Our heroes are usually a mixture of myth and caricature. Not so with McDonald, who despite being paralyzed from the neck down remained with the NYPD until his death this week from a heart attack at 59. “There were two ways to move forward,” McDonald said after the shooting. “And that was to love and forgive the boy who shot me, or as other people have done, condemn him, criticize him in the harshest terms for what he did to me and my family and friends. But God was there in our lives, guiding us, inspiring us.” Detective First Grade Steven McDonald was no myth. He was the real deal.

In the years following his injuries, the strength that McDonald and his family exhibited became an indelible part of the city—and beyond. He took an event that was out of his control and used it to carry out a mission that was within his control by spreading a message of forgiveness. If Steven McDonald could forgive the kid who paralyzed him, the rest of us could probably find a way to forgive those who commit much smaller offenses in our own lives. The humble, wheel-chair bound cop inspired presidents, cardinals, and world-famous athletes, yet most of his good works never made the front pages. Many who live in the New York area can recall when McDonald lent his support to a local cause, spoke to students at a school, or stood alongside his brothers and sisters in blue as the policing profession became a convenient foil for opportunistic politicians.

Even as the world learned his name and heard his story, McDonald remained a cop at heart. He wore his NYPD uniform and detective shield Number 104 with beaming pride. Just last month, he spoke before a roll call at the 33rd Precinct stationhouse in Washington Heights. He was again talking about forgiveness and the need to redefine ourselves in our occupation. “That is what motivates us,” McDonald said to those assembled. “We want everybody to feel safe and everybody to feel the peace that we all need.”

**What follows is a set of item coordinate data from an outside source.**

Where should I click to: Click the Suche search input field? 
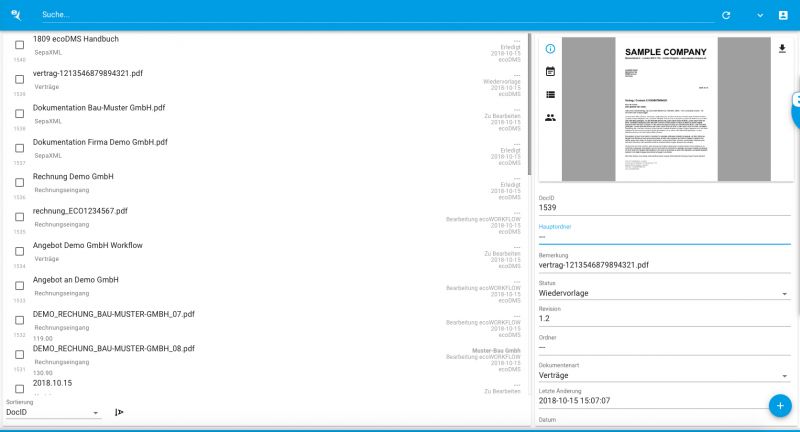(370, 16)
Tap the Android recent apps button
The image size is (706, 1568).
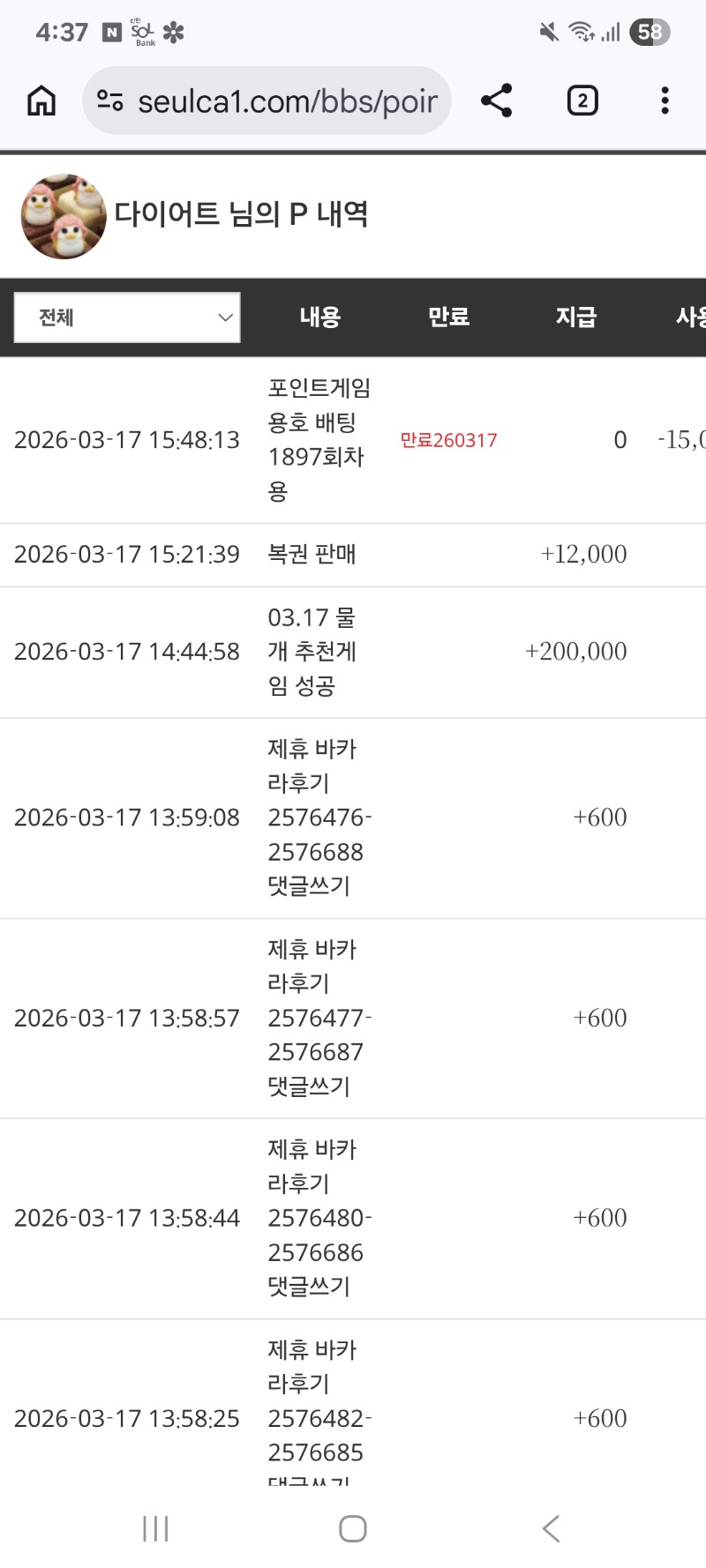pyautogui.click(x=155, y=1528)
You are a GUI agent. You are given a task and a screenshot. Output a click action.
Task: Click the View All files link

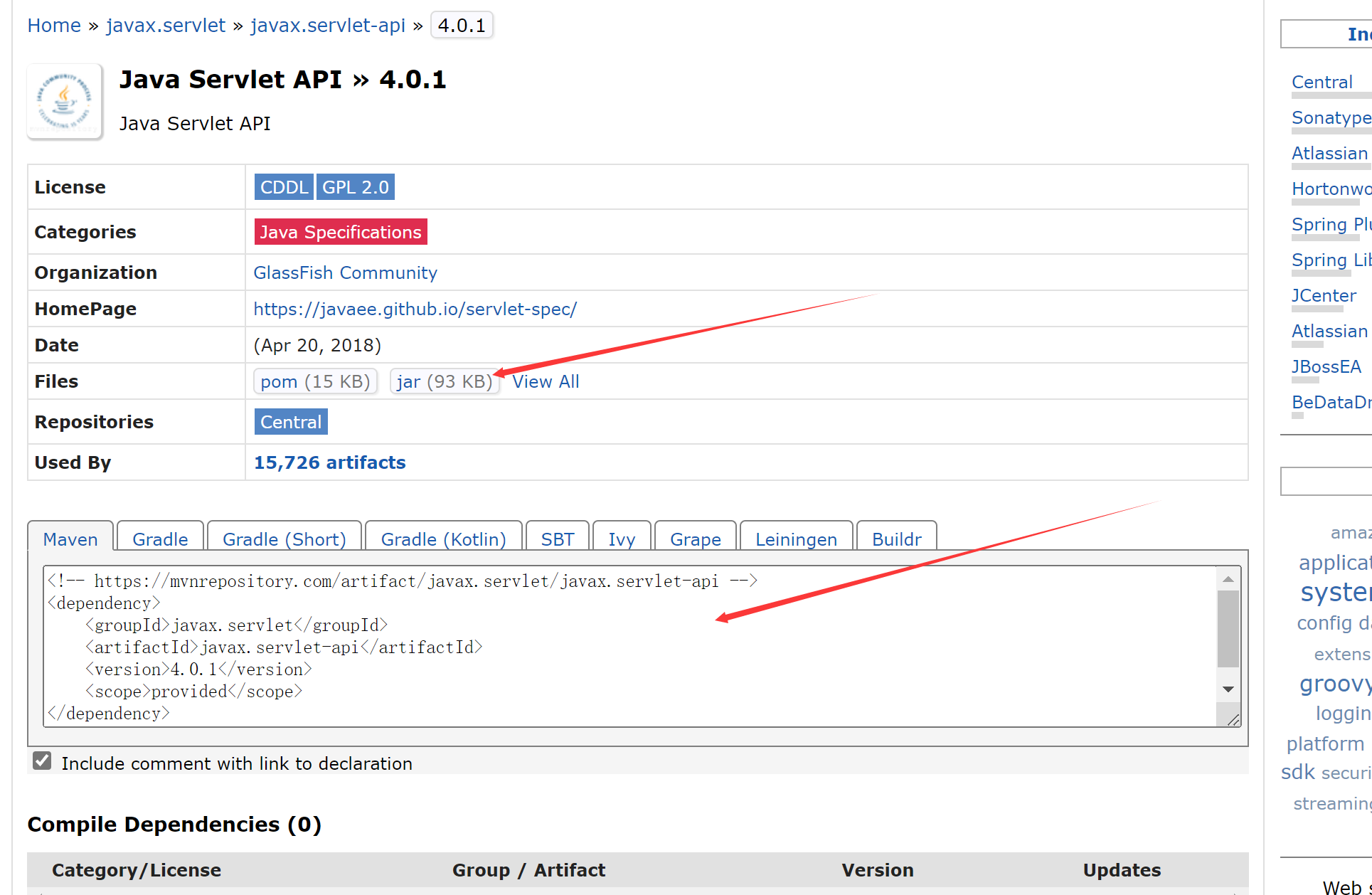(546, 382)
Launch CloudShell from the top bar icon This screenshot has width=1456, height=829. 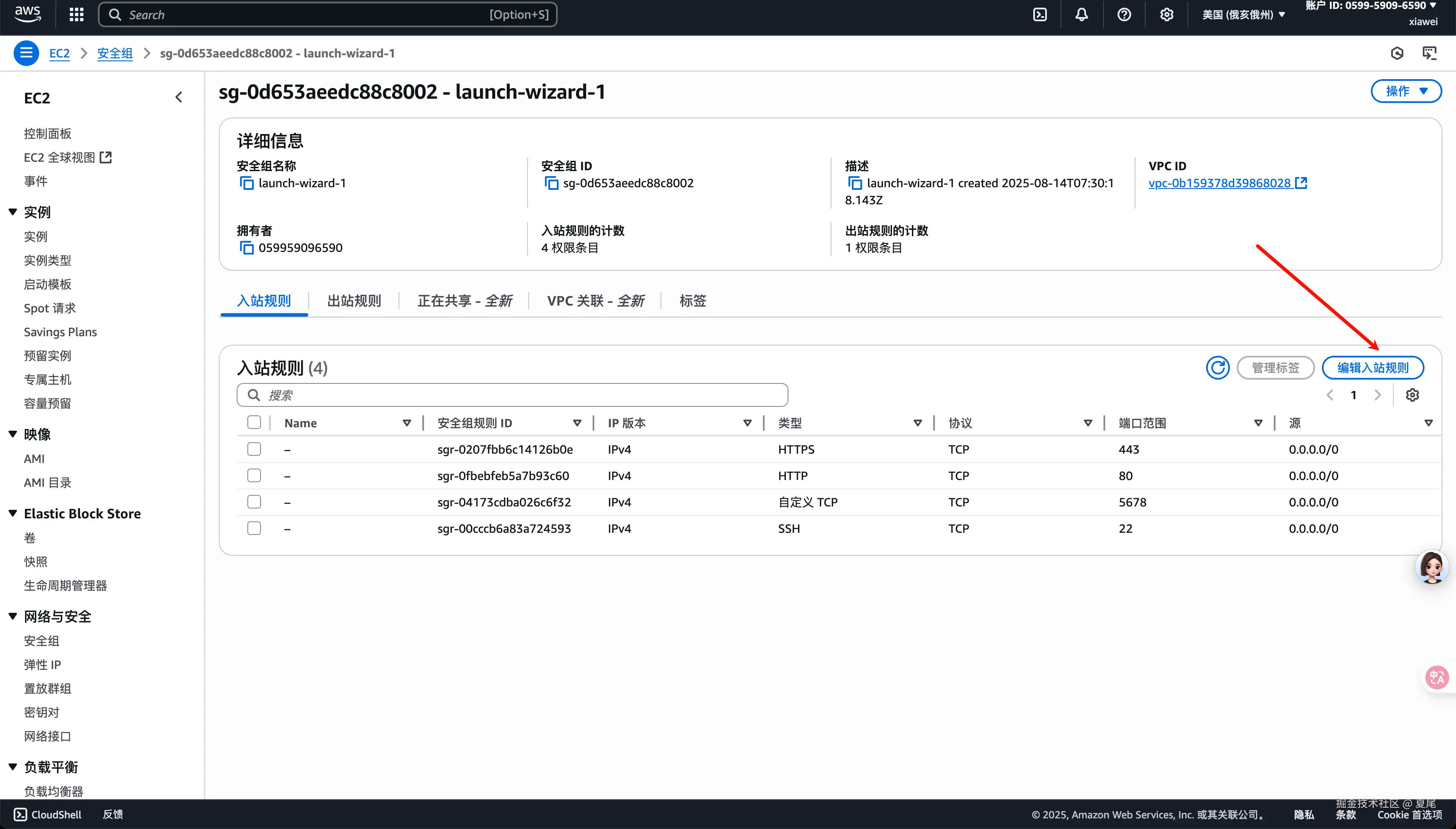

Since 1986, McDonald inspired every New York City police officer to become better than we thought we were capable of being. When my academy class took the oath in 1997, McDonald talked to us about the role we would play in the city we all loved. While his words motivated us to be a positive force in the lives of those we encountered, the example he set proved the point. “The most important thing we can take away from my father is his mission of love, compassion, and forgiveness,” said McDonald’s son Conor, who was born six months after the shooting. “That cannot die. That has to keep going. That has to transcend.”

The promise to remember the fallen is as permanent as the oath to serve and protect. The NYPD is good at saying goodbye to our heroes but we never get used to it.